# Teks Bacaan:
§ §

JAKARTA, PustakaJC.co – Anggota DPR RI Komisi VII Fraksi PDI Perjuangan, Novita Hardini, mendesak pemerintah segera membereskan kisruh kebijakan gas nasional yang dinilainya menghambat pertumbuhan industri manufaktur dalam negeri. Desakan itu disampaikan dalam rapat dengar pendapat Komisi VII DPR RI dengan PT Perusahaan Gas Negara (PGN) di Senayan, Senin, (29/9/2025).
Legislator dari Dapil VII Jawa Timur itu menegaskan tumpang tindih kebijakan dan pembatasan penyaluran gas membuat industri padat energi “nyaris tidak bisa bernapas.” Dilansir dari jatimpos.co, Selasa, (30/9/2025).
“Kita tidak bisa menutup mata. Industri manufaktur mandek karena kita belum mampu mengurai masalah ego sektoral. PGN dan Kemenperin jangan hanya saling lempar tanggung jawab,” kata Novita di hadapan pimpinan rapat.
Ia menyoroti pembatasan volume penyaluran gas dan tambahan biaya distribusi yang diterapkan PGN. Kebijakan tersebut, menurutnya, memukul pelaku industri yang bergantung pada pasokan gas.
“Pembatasan kuota dan biaya tambahan membuat banyak pelaku industri tercekik. Operasional mereka melambung tinggi, banyak yang gulung tikar. Industri padat energi bahkan sudah kesulitan sekadar bernapas,” tegasnya.

§ §

# Daftar:
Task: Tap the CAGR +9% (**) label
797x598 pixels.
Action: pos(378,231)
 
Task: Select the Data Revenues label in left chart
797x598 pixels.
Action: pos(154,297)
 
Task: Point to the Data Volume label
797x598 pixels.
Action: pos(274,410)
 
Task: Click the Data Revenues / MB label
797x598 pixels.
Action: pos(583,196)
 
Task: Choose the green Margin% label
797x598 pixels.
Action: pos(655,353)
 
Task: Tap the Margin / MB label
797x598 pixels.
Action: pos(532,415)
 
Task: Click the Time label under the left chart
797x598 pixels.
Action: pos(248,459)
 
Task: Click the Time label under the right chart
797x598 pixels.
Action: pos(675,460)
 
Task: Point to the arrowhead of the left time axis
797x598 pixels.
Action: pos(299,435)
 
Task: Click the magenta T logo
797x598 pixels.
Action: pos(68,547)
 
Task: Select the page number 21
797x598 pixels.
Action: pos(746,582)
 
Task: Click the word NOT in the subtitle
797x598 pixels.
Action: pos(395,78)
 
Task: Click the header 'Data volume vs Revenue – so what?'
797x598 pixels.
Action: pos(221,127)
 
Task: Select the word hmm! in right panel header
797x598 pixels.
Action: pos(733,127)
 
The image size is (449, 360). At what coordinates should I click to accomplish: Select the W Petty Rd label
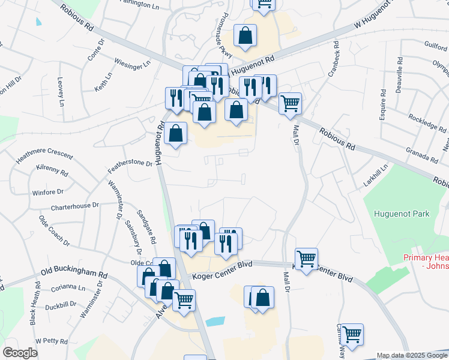click(x=51, y=341)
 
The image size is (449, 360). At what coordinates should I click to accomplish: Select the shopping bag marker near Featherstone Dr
click(x=175, y=134)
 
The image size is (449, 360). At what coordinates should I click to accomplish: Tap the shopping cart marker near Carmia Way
click(x=352, y=334)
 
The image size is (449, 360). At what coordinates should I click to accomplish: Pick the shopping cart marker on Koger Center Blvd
click(x=306, y=259)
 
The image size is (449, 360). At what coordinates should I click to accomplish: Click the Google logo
click(x=20, y=353)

§ §

# Tugas Dikerjakan:
A – Menurut berita tentang kebijakan gas nasional, dari daerah pemilihan mana Novita Hardini berasal?
B – Teruskan berita tentang kebijakan gas nasional mulai dari sesudah kalimat terakhirnya.
Daftar di atas diambil dari sumber yang berbeda.

# Soal Terjawab:
A – Dapil VII Jawa Timur.

B –
Meski PGN hanya berperan sebagai pelaksana, Novita menuntut perusahaan pelat merah itu memberi penjelasan terbuka terkait ketidakjelasan kebijakan Harga Gas Bumi Tertentu (HGBT) yang dinilai tidak konsisten di lapangan.
“PGN tidak bisa hanya berdalih kebijakan ada di kementerian. Sebagai pelaksana, PGN tetap punya tanggung jawab untuk memberikan penjelasan dan mencari solusi. Komisi VII butuh jawaban konkret, bukan sekadar melempar masalah ke pihak lain,” ujarnya.
Novita juga menekankan pentingnya koordinasi antar-kementerian agar industri tidak terus menjadi korban tarik ulur kebijakan.
“Kalau kebijakan gas tetap tidak jelas, industri nasional akan terus tersandera. Jangan sampai masa depan industri hancur hanya karena kementerian dan BUMN saling melempar tanggung jawab,” tutup Novita. (ivan)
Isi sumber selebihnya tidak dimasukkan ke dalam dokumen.